I’ve spent a lot of time doing that since March of 2014.
Wondering how different things could have been if any of us had had any inkling of my husband Bill’s illness earlier than we did. I’ve rehashed every event and detail trying to tease out clues, hints, comments - anything that would have given me a sense that something was very, very wrong. In hindsight, there are some things I have questions about, but at the time I saw nothing that pointed to anything out of the ordinary and the only person who could answer those questions is now gone. I can wonder about what *might* have happened if I had known then what I know now until the cows come home, and I have, but the plain truth is I didn’t know, and there is no way I could have known exactly what we were going to be facing.
We finite human creatures don’t ever have all the answers. As the Apostle Paul wrote in his first letter to the Corinthian Christians,
“…for now we see in a mirror, dimly… now I know only in part…” I Cor. 13:12, NRSV
But after a friend’s Facebook posts and an email exchange with another friend I’m digging a little deeper. Those “if we only knew” comments often contain frustration or regret, but there is another side to this: times when, as my friend Joy puts it, “…hindsight gives us answers [we were] reluctant to see or did not understand in the moment…”
In January of 2014 our family vacationed at Disney World. We were spread all over the US by then, and the last time we’d all been together was in 2012 for my father’s funeral. We missed each other so much we started talking intentionally about how to connect more often and Bill and our son Matt hit on the idea of a family reunion at Disney World. With nine people in three states, five different employers, and three separate school systems’ policies to juggle, it took an entire year to plan and execute. We had no idea why at the time, (and we were well aware of how pretentious saying we “had” to go to Disney World sounded) but Bill and I were both convinced that no matter how hard it was to get this put together, it was non-negotiable; something we absolutely had to do. We got it all arranged, we went, (bad weather, cold and flu season, and a summons for jury duty notwithstanding), and it was perfect. And just a month after we got home, we received Bill’s stunning brain cancer diagnosis. In hindsight it was clear why we had to go.
As I continued to ponder my “if we only knew” moments over the course of this week, I noticed something else. Even when those musings did not provide all (or any of) the “answers” I wanted, there was still value there. Examining each situation, my reactions, and how my life evolved from that point forward has been extremely instructional in helping me discern and confirm what my core beliefs are and what is most important to me, and that has provided me with the impetus to live, not just exist; to embrace and not withdraw; to engage life with passion and authenticity, not just go through the motions; to be intentional about spending my time and emotional energy on what truly matters. I don’t sit around waiting for a tomorrow that might never come.
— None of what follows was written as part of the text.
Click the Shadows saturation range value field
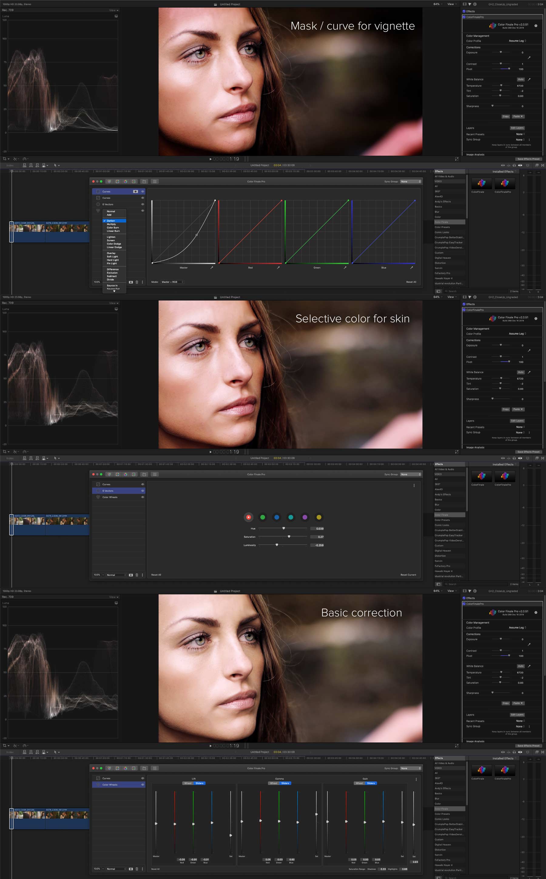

This is my take, told through the lens of my personal experience. Your mileage may vary. “…Just my opinion,” as Dennis Miller always said, “…I could be wrong…” but I firmly believe that in telling our stories and sharing our lives with one another there is opportunity for healing and understanding and growth.
May it be so for you this day. May your ponderings and your sharing be filled with wisdom and grace and infused with the Holy.